I’ve been packing up my life in boxes and garbage bags. It’s so small and insignificant and none of it means anything. Are our lives just collections of things? Discarded words on hand-written pages that even I will never read again. Clothes that don’t fit anymore, broken suitcases, play jewelry that I’m too grown-up to wear, a hat. The sum of twenty-nine years. Is this all? I’ve taken some misguided pride in my minimalism, some sense of great generosity in giving everything that meant something to me away, but now? I’m moving in two days and I feel like I’m leaving myself behind. Because I can’t find who I am to pack it up and tuck it into the trunk of my car. It’s like I never existed at all. A once friend might have given me a slow, reassuring smile and told me that I was merely in a liminal state. But he’s in the past now, with everything else soon to follow. The truth is that I’m scared.

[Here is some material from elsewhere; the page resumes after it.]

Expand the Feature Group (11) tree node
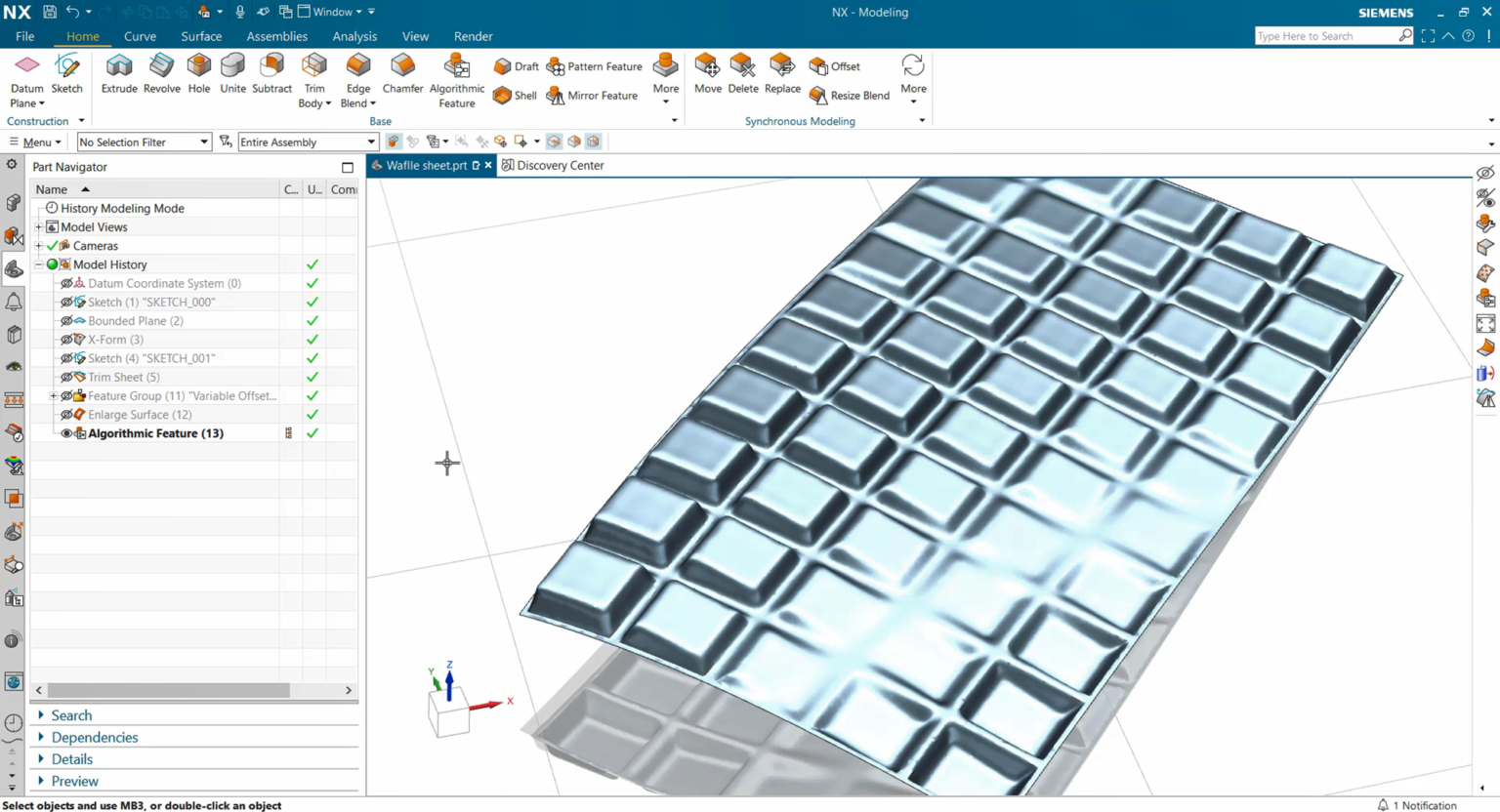1500x812 pixels. point(53,396)
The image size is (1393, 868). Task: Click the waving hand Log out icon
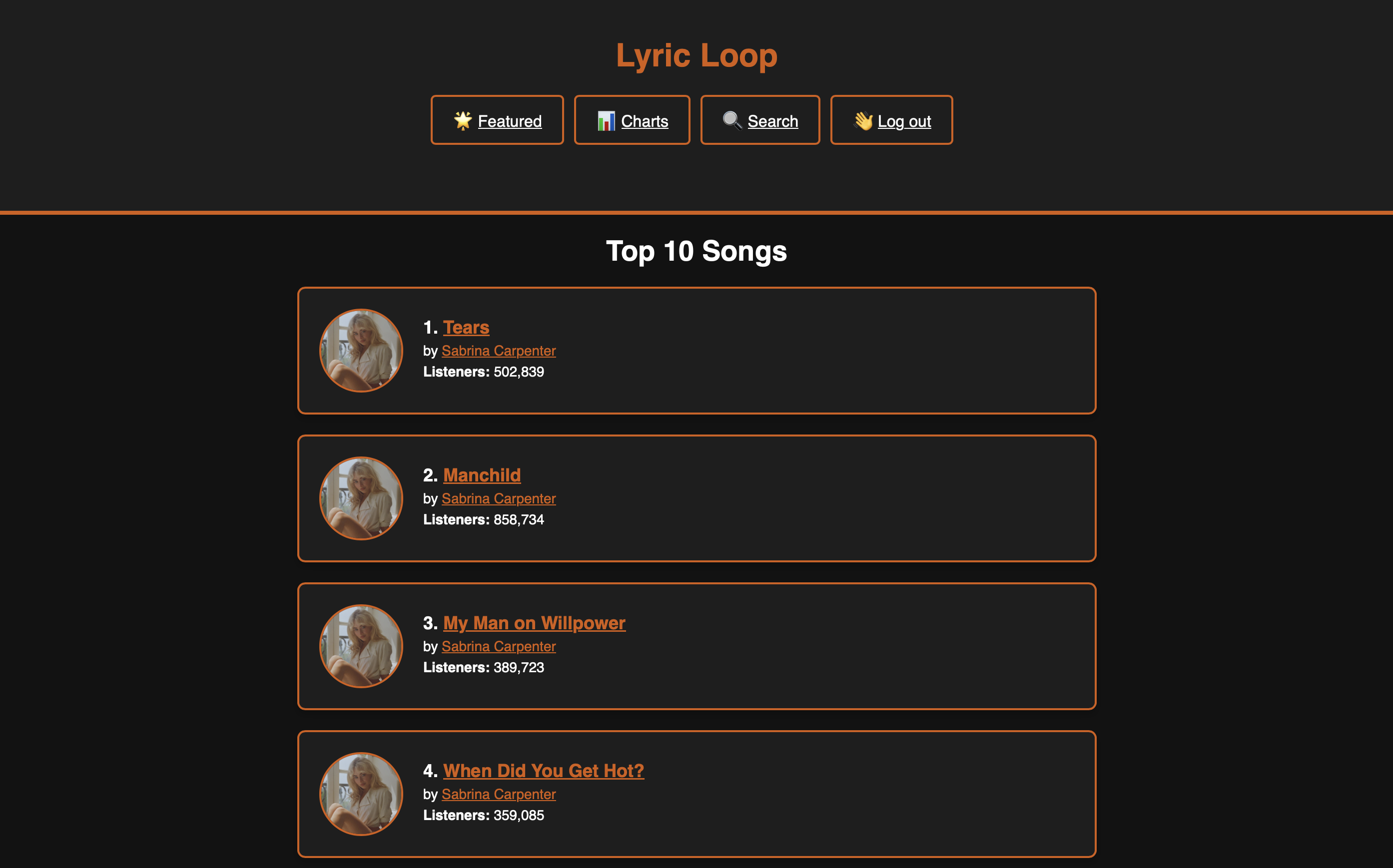tap(862, 120)
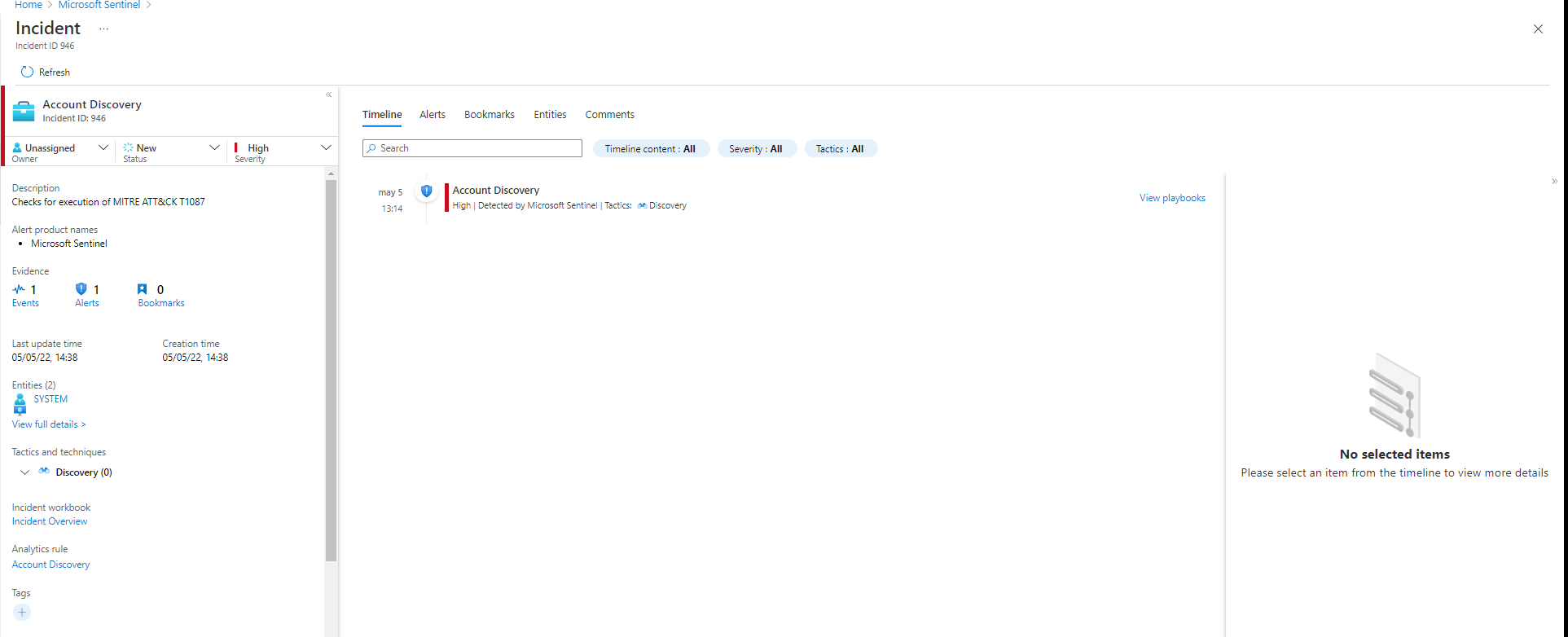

Forgive me this self-indulgence. Once, I told a friend that now was the time for becoming. I was right, but yet a little early. Now. Today, tomorrow, the next, and the next, and the next. The days unfold ahead of us and they are ours. Our days and what we make of them. That is the sum of our years, not the things that we have when the time comes for counting them all. Things must remain meaningless. Actions, those are the important things. And words. No doubt I will wallow a bit in this feeling of loss and fear of all the unknown waiting for me, because these feelings prove I am alive. I will face the impending future, and I will make of it what I may. And the important things I will share as easily as if they weren’t important at all. Never mind the accounting.
So long to the familiar. Tomorrow is another day.